_Objective_. Starting with the line containing "Image resolution: width=397" and going on through the line containing "click(295, 80)", write those items out again, requests included, and raise every coordinate in the answers by 22.
------------------------------------------------------------
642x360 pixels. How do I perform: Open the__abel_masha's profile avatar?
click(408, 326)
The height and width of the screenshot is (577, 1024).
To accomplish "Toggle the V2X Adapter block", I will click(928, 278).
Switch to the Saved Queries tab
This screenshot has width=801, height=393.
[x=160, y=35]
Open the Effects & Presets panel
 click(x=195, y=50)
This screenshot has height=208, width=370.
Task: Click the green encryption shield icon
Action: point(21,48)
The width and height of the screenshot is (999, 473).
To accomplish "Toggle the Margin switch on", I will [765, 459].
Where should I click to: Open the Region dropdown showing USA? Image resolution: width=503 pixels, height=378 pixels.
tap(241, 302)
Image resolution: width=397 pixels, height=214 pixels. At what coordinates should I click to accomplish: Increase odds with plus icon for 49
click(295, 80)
------------------------------------------------------------
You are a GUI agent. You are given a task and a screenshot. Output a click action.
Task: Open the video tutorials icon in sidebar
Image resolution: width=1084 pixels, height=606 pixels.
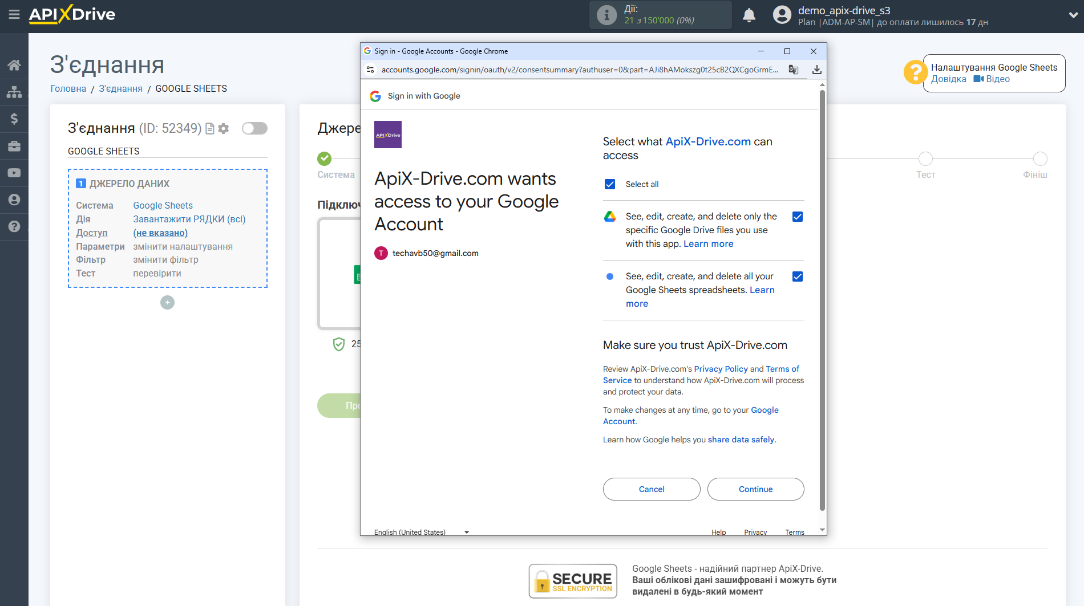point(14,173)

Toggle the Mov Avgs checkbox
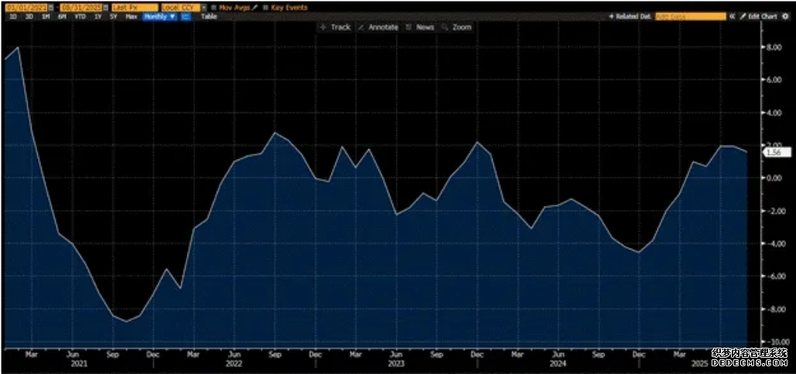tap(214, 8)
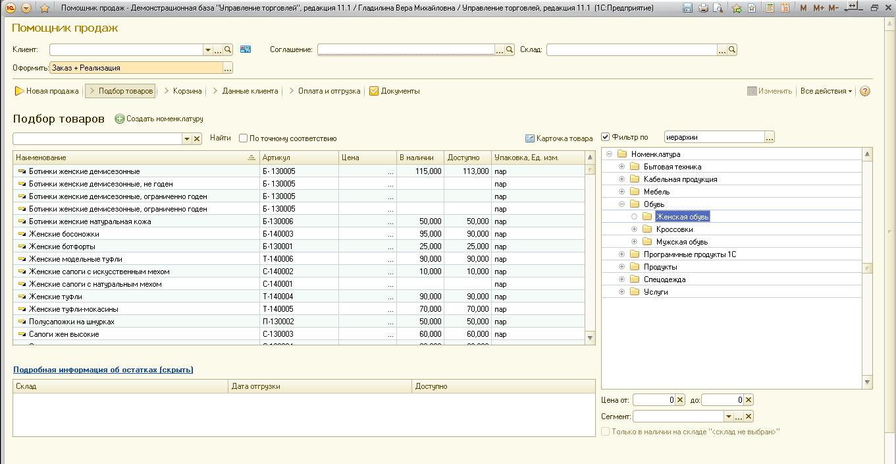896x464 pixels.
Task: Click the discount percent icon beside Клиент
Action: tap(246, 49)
------------------------------------------------------------
_The completed task_.
Image resolution: width=397 pixels, height=214 pixels. At what coordinates should I click to accomplish: Increase odds with plus icon for 49
click(317, 102)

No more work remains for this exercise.